Physiological responses to chronic exercise

As we’ve seen in the previous video, one single episode of physical activity causes major but transient changes in the physiology of the body organs. To make sure long lasting, health specific changes in physiology occur, we have to repeat activity over and over. That is, we need to train. One of the most amazing things about our bodies is their ability to change shape, size, and functional capacity in response to repeated physical activity. That is, in response to chronic exercise. This will be the focus of this video. While the most astounding changes occur in elite athletes, who train incredibly hard, we will confine our examination of training affects to a more moderate level of regular exercise, achievable by the rest of us.
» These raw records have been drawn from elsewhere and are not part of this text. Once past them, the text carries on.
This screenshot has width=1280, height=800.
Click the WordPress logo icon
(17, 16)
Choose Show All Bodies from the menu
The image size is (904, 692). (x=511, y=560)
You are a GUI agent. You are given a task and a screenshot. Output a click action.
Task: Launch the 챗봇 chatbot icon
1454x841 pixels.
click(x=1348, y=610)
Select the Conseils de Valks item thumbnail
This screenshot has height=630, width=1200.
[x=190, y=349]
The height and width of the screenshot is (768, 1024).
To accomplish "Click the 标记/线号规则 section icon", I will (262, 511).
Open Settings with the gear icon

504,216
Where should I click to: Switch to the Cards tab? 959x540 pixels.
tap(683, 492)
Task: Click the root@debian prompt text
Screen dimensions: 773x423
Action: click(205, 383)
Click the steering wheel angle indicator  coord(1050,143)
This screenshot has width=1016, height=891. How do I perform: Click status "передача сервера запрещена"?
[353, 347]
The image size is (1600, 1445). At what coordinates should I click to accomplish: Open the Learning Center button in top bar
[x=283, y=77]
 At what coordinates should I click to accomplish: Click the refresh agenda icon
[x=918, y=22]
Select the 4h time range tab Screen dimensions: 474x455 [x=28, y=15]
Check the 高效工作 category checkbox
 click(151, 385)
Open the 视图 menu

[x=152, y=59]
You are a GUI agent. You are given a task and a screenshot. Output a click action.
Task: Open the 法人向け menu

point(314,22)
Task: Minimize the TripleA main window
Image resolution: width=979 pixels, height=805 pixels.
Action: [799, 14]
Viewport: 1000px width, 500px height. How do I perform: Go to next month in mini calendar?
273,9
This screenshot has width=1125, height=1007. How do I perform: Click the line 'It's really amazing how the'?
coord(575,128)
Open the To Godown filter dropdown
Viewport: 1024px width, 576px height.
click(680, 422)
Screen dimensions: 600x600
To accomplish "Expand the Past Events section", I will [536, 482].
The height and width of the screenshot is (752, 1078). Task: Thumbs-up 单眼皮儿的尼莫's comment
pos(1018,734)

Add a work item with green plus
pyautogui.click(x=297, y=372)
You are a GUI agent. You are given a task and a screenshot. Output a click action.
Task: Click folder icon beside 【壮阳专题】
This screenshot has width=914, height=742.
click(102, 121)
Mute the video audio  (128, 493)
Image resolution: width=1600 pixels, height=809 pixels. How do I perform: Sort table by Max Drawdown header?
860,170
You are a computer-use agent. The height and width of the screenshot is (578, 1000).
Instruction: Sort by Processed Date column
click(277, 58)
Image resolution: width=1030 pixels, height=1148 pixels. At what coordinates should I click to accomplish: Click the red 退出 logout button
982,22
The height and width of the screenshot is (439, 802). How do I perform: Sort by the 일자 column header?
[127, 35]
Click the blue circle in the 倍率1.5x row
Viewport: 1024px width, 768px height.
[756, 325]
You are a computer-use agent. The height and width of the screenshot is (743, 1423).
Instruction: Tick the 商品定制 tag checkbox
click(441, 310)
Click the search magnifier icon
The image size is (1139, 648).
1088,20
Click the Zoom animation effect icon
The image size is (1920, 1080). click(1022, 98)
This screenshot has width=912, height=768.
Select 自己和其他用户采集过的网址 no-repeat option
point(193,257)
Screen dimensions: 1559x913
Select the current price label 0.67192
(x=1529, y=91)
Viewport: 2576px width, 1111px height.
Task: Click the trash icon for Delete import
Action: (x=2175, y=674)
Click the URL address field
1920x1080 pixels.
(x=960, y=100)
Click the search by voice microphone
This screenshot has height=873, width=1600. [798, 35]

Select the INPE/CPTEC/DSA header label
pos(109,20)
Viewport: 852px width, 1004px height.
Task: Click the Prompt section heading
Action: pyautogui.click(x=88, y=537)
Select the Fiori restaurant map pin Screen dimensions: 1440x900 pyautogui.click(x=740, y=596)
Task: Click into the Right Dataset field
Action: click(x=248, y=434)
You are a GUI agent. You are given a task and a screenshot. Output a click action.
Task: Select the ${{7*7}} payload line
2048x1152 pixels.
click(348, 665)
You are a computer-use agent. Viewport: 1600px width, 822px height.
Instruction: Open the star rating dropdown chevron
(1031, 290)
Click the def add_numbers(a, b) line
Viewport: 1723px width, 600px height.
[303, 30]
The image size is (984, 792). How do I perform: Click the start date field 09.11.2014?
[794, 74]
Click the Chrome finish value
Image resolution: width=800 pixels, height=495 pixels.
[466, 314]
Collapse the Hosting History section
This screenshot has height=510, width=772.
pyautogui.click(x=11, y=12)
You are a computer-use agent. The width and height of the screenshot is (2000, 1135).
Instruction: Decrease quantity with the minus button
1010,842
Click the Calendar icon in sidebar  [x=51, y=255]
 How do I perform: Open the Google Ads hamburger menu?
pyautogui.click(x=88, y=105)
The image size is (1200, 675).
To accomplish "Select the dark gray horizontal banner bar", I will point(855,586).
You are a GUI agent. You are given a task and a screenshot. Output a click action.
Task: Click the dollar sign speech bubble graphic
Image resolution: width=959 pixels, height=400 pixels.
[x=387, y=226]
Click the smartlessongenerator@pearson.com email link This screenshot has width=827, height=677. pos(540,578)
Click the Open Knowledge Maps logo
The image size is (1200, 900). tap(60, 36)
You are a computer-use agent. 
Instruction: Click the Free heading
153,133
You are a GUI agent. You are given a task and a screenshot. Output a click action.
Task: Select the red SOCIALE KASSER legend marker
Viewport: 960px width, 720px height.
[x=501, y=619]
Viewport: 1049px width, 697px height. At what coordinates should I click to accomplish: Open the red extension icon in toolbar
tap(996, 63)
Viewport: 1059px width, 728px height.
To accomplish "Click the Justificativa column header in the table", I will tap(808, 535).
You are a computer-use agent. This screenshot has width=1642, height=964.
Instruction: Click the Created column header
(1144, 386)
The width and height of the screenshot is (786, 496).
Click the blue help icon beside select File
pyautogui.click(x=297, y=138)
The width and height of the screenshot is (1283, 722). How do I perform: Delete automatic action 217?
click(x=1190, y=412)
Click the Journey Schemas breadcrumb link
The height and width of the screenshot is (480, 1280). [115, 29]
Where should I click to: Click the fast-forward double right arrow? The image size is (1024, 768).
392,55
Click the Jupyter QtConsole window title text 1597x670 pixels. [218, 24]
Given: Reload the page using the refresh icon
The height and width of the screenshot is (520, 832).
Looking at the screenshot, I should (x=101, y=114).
The long term effects of regular exercise depend on the type of exercise undertaken. In the case of aerobic exercise, regular training builds fitness. In scientific terms, it increases aerobic capacity. The VO2 max is an assessment of the maximum amount of oxygen you can use, and therefore the amount of physical work you can perform. Having a high VO2 max is a prerequisite for elite athletic performance, but from a clinical point of view, aerobic capacity is also extremely important. Many patients undergo a stress test on a treadmill, with the purpose of assessing the patient’s aerobic capacity, and thus ability to exert themselves. In order to increase fitness, we need to push the cardiovascular, respiratory, and musculoskeletal systems to work harder.

This is the only way in which they will adapt to become more efficient and therefore increase an individual’s fitness. We have seen that exercise causes an increase in cardiac output by increasing the heart rate, that is, the number of times the heart beats per minute, and the stroke volume, that is the volume of blood ejected from the heart each time it beats. The heart has an incredible ability to remodel itself as a result of regular exercise. In very fit people, the heart becomes so efficient that the resting heart rate can decrease very significantly, while the resting stroke volume increases. That is, the heart has to beat fewer times per minute in order to drive a normal cardiac output.

This is as a result of changes in the size and the volume of the heart’s chambers. While such changes may be much more modest with lower intensity training, heart health in the long term is improved and regular exercise reduces the risk of cardiac disease. Regular exercise reduces the long term risk of hypertension, but it will decrease blood pressure only modestly in those with normal blood pressure. However, the effects of exercise training on blood pressure are much more marked in those with existing hypertension. This is because of the wide ranging neural, hormonal, biochemical changes that occur as a result of regular exercise, resulting in healthier blood vessels and better managed fluid balance within the body.

Ventilation, or lung function, normally is not a limiting factor for exercise performance in healthy, untrained people, and as such, the respiratory responses to regular exercise contribute less to increased fitness than do changes in the cardiovascular and muscular systems. In the muscles, regular training results in the growth of new blood vessels, allowing greater capacity for blood flow and thus increased capacity for activity. Regular exercise also causes metabolic adaptations in muscles that allow the tissue to use oxygen more efficiently and to increase the ability to use fat as a fuel source, and to buffer increases in lactic acid production more efficiently.

As such, regular aerobic exercise can aid in weight management and prevention of diabetes, due to metabolic adaptations, in addition to the actual calories burned during exercise. Resistance exercise, such as lifting weights, will result in increased strength over time, due to increased growth in muscle. This is known as muscle hypertrophy. Simply put, strength is directly related to muscle size. Therefore, regular, progressive training results in increased strength. The weight used and the number of repetitions is key to determining the changes in muscle strength. Hence, to continue to develop strength, progressive training is key. Resistance exercise also helps to strengthen bones and joints.

There are also long term benefits to be had, particularly in musculoskeletal health, from engaging in exercise that specifically develops flexibility, such as yoga. The responses of the body to long term exercise will vary across population, due to individual genetic differences, and also differences in the type, intensity, and duration of exercise. Unfortunately, when training ceases, a so-called de-training effect can be seen. Many of the beneficial effects of exercise training, from both aerobic and resistance activities, diminish within a matter of weeks if physical activity is substantially reduced. And effects disappear within a matter of months if physical activity is not resumed. The phrase “use it or lose it” is particularly apt when it comes to exercise. However, it’s not all bad news.

Exercise at any stage of life is beneficial. A history of physical activity, especially in childhood and young adulthood, is protective against a range of non-communicable diseases, as will be explored throughout the rest of this course.